Blacknell has pleaded not guilty. His attorney, Public Defender Diana Garrido, says her client has alibis for his whereabouts during times in question and that the prosecution has no conclusive evidence linking him to the crimes.
Monday’s proceedings were packed with harrowing accounts. Officers told of how they used dogs track down and capture an allegedly gun-toting Blacknell after shooting five rounds at him, all missing. Residents from two separate cars described sitting at a stop light on a Sunday morning in September 2009 when four men jumped from a car, pulled out guns and fired more than 50 rounds into a purple Buick on Harbor Way and Chanslor Avenue. An Oakland man admitted that he was carjacked for his Nissan Maxima by at least three gun-brandishing men in front of a liquor store at 86th and International Boulevard in East Oakland, but made no effort to hide his disdain for taking the stand.

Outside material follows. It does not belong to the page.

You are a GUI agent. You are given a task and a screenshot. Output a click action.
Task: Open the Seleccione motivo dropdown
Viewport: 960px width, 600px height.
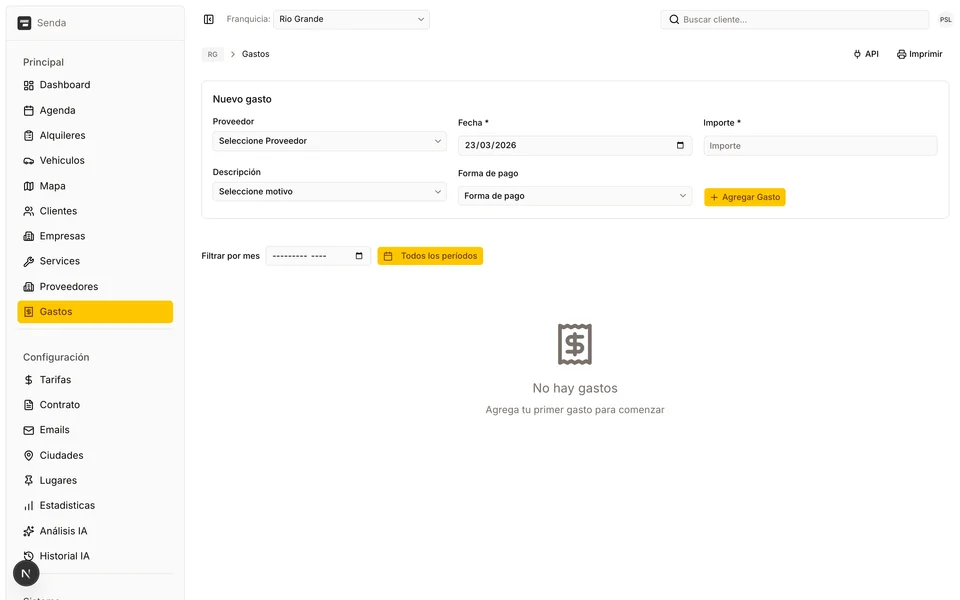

“I don’t want to be here,” the man said, adding later that he is a multiple-time felon and didn’t want to risk arrest for not coming to court.
Neither the man in Oakland nor the Richmond resident, who recovered after several weeks in the hospital, identified Blacknell, seated about 20 feet away, as their assailant. Both made it clear their testimony was compelled by court subpoena.
The prosecution alleges that Blacknell and unknown accomplices shot the central Richmond man – who survived another gunshot wound to his leg earlier that year – as part of an ongoing feud between Central Richmond gangs and South and North Richmond gangs allied against them.
The carjacking in Oakland was motivated by a need to dump a vehicle used in previous crimes, prosecutors allege.
Both incidents were part of a slew of crimes committed on Sept. 13, 2009, in part in observance of the three-year anniversary of the murder of their fellow South Richmond gang member, Sean Melson, Butts has said. That morning, Blacknell is accused of shooting two suspected gang rivals in the Pullman Apartments. Blacknell and others next allegedly went to Eighth and Adeline streets in Oakland and unloaded dozens of rounds into a car containing a 30-year-old man and his 10-year-old niece, severely wounding the man.
That afternoon, they allegedly carjacked an elderly man for his Chevrolet Malibu in Oakland, then returned to Richmond, where they shot at two men, wounding the one in the purple Buick
Officer Kristian Palma testified Monday that it was after these incidents, with the city on high alert, that he overheard another officer’s radio dispatch of a foot pursuit and sped to the scene. Four men had just bolted from the Nissan Maxima carjacked in Oakland, and Palma and his partner Wallace Jensen came upon one at Cutting Boulevard and 18th Street.
Palma testified that he saw the man with a gun in his right hand and chased him into an alcove between two houses in the 500 block of south 18th Street. From less than 20 feet away, Palma testified that he saw Blacknell – whom he knew from previous encounters in the neighborhood – with the aid of light mounted underneath his gun’s barrel. Blacknell had aimed a gun toward him, Palma said. From behind Palma, Jensen fired three shots at Blacknell.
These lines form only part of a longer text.